Apparently, a lot of people want the feds to enforce unconstitutional laws because refusing to do so will “break the system.”

Recently, we released a report showing the Trump administration has ramped up enforcement of federal gun laws. ATF enforcement actions were up more than 10% in the first year Trump was in office compared to Obama’s last year.

Several people wrote to take issue with the report, arguing that the president is obligated to enforce every law. Here’s one example.

“This is inappropriate.  You are complaining that under Trump the laws are being enforced.  You have to be kidding.  Do you really want your public officials to decide what laws they will enforce and what laws they will not?  Our country is a mess because special interests encourage their public officials to commit official misconduct toward their benefit. If you disagree with the gun laws, do what you can to change it, but don’t undermine the entire system to serve a personal interest.”

In other words, our emailer thinks it’s imperative to enforce every law, no matter how constitutionally dubious, because refusing to do so will break the system. His devotion to the process actually leads him to believe failing to follow it constitutes “official misconduct, even to stop an unconstitutional action”

The truth of the matter is enforcing an unconstitutional act is wrong in and of itself. You could refer to it as official misconduct. As Alexander Hamilton asserted in Federalist #78. an unconstitutional law is “void.”

You don’t enforce “void” laws.

Of course, the counter-argument is that the president has to enforce the law until a federal court declares it unconstitutional.

Thomas Jefferson disagreed. He said each branch of the government is responsible for protecting the integrity of the Constitution, no matter what the other branches do. In an 1819 letter to Judge Spencer Roane, he wrote.

…each department is truly independent of the others, and has an equal right to decide for itself what is the meaning of the constitution in the cases submitted to its action; and especially, where it is to act ultimately and without appeal.

James Madison agreed with Jefferson. As a member of the First Congress, he made a speech on the House floor saying, “It is incontrovertibly of as much importance to this branch of government as to any other, that the Constitution should be preserved entire. It is our duty, so far as it depends on us, to take care that the powers of the Constitution be preserved entire to every department of government.” [Emphasis added]
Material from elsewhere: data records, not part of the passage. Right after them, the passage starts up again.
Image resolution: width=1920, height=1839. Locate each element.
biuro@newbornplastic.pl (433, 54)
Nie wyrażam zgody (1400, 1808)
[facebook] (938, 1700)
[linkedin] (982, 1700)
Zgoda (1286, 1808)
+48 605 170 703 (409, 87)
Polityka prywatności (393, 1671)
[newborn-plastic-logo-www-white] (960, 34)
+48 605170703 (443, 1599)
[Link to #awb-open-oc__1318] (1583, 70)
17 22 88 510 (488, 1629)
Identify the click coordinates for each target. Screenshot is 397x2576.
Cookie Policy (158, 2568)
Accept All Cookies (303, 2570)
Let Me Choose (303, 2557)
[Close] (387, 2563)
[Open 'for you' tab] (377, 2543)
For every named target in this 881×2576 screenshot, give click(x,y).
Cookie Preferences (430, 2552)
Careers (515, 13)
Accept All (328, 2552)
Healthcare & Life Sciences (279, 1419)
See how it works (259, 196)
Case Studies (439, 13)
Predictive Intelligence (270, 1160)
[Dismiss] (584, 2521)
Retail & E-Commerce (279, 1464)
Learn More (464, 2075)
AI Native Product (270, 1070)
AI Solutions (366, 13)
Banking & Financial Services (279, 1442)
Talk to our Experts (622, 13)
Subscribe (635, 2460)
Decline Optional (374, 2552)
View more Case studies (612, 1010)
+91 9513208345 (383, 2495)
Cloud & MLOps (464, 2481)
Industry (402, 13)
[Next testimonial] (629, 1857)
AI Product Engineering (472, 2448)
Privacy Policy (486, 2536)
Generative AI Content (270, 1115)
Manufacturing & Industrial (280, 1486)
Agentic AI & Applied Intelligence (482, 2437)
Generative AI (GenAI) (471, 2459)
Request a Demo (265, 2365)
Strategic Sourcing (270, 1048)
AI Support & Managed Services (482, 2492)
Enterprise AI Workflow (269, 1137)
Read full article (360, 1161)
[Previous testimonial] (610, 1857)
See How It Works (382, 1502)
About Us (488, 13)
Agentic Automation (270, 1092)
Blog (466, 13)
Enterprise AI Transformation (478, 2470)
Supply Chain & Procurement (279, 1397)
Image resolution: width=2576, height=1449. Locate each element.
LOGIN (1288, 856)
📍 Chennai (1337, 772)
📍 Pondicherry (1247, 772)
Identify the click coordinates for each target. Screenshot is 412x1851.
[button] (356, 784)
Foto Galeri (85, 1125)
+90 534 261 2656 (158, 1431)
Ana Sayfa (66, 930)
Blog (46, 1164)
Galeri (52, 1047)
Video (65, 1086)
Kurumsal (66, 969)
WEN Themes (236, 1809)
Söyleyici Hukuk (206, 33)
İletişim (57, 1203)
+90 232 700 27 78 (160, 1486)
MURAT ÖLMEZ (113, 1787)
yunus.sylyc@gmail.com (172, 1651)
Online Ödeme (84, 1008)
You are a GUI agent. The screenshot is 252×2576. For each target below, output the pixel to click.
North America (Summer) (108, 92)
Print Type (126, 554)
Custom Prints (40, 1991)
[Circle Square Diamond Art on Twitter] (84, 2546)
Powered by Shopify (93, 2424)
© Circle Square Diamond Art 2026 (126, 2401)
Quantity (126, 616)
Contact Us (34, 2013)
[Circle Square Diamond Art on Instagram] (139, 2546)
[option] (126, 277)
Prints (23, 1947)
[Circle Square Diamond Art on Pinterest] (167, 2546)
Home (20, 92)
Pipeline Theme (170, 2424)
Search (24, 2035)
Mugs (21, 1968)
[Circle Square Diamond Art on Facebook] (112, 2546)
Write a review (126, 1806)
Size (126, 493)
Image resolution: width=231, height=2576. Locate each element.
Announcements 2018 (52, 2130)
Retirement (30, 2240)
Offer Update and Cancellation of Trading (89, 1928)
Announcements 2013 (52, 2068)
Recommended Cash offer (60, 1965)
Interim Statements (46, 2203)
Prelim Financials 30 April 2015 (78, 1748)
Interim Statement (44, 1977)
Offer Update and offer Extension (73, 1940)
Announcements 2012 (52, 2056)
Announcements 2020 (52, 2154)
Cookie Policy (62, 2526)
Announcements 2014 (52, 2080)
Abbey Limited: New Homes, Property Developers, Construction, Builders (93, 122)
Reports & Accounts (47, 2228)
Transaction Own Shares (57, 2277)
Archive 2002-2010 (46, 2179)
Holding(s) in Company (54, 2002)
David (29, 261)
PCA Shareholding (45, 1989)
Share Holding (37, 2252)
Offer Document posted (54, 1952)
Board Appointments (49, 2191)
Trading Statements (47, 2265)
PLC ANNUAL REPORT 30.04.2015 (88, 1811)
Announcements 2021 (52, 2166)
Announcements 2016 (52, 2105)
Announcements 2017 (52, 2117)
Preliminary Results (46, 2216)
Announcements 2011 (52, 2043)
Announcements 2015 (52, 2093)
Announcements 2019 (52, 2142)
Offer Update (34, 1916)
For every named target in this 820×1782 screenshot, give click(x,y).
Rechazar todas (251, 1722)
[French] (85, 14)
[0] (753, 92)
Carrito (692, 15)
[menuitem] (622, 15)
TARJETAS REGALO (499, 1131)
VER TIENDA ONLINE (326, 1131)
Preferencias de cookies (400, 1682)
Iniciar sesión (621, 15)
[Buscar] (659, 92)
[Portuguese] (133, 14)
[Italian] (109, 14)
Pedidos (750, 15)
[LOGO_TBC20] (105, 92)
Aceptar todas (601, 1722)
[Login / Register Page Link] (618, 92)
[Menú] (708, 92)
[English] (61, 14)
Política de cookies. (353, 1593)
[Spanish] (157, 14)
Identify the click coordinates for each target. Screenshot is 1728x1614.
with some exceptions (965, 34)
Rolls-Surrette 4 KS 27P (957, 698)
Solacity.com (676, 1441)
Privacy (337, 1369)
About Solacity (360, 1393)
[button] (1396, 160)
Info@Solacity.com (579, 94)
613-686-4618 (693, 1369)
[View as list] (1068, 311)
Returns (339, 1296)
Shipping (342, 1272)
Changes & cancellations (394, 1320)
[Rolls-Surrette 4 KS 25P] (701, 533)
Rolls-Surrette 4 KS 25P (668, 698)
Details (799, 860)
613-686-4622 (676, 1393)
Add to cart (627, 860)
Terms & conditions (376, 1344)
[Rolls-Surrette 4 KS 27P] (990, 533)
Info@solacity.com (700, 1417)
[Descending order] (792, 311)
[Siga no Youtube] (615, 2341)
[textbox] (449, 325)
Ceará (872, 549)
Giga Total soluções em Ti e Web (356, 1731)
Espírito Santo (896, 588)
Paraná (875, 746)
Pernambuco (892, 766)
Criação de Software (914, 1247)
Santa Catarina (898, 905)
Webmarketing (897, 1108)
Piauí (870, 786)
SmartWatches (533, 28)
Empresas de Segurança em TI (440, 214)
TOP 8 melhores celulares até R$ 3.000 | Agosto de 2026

Later, Madison wrote in an 1834 letter to an unknown recipient:

“As the Legislative, Executive & Judicial Departments of the U. S. are co-ordinate, and each equally bound to support the Constitution, it follows that each must in the exercise of its functions, be guided by the text of the Constitution according to its own interpretation of it; and consequently, that in the event of irreconcileable interpretations, the prevalence of the one or the other Departmt. must depend on the nature of the case, as receiving its final decision from the one or the other, and passing from that decision into effect, without involving the functions of any other.” [Emphasis added]

Pres. Andrew Jackson made the same point even more clearly in his national bank veto.

“The Congress, the Executive and the Court must each for itself be guided by its own opinion of the Constitution. Each public officer who takes an oath to support the Constitution swears that he will support it as he understands it, and not as it is understood by others.” 

I’ll take this a step further. If the president enforces a law he knows is unconstitutional, he commits treason.

That may sound like an extreme statement, but that’s exactly what St. George Tucker said. In the first systematic commentary on the Constitution, he wrote:

“If in a limited government, the public functionaries exceed the limits which the constitution prescribes to their powers, every such act is an act of usurpation in the government, and, as such, treason against the sovereignty of the people, which is thus endeavored to be subverted and transferred to the usurpers.” [Emphasis added]

Every person who swears an oath to defend and protect the Constitution takes on the obligation to act when anybody threatens it – that includes people in other branches of the federal government. Insisting that the president must enforce every law, including those that clearly require the exercise of powers that were not delegated to the federal government, undermines the Constitution. Enforcing unconstitutional acts does not uphold the rule of law. It obliterates it.

People like our emailer who claim nullification destroys the system miss the point. Usurpation of power and unconstitutional acts already threaten to destroy the system. Letting these acts continue because of fidelity to some mythical process doesn’t save the system. It breaks it down further.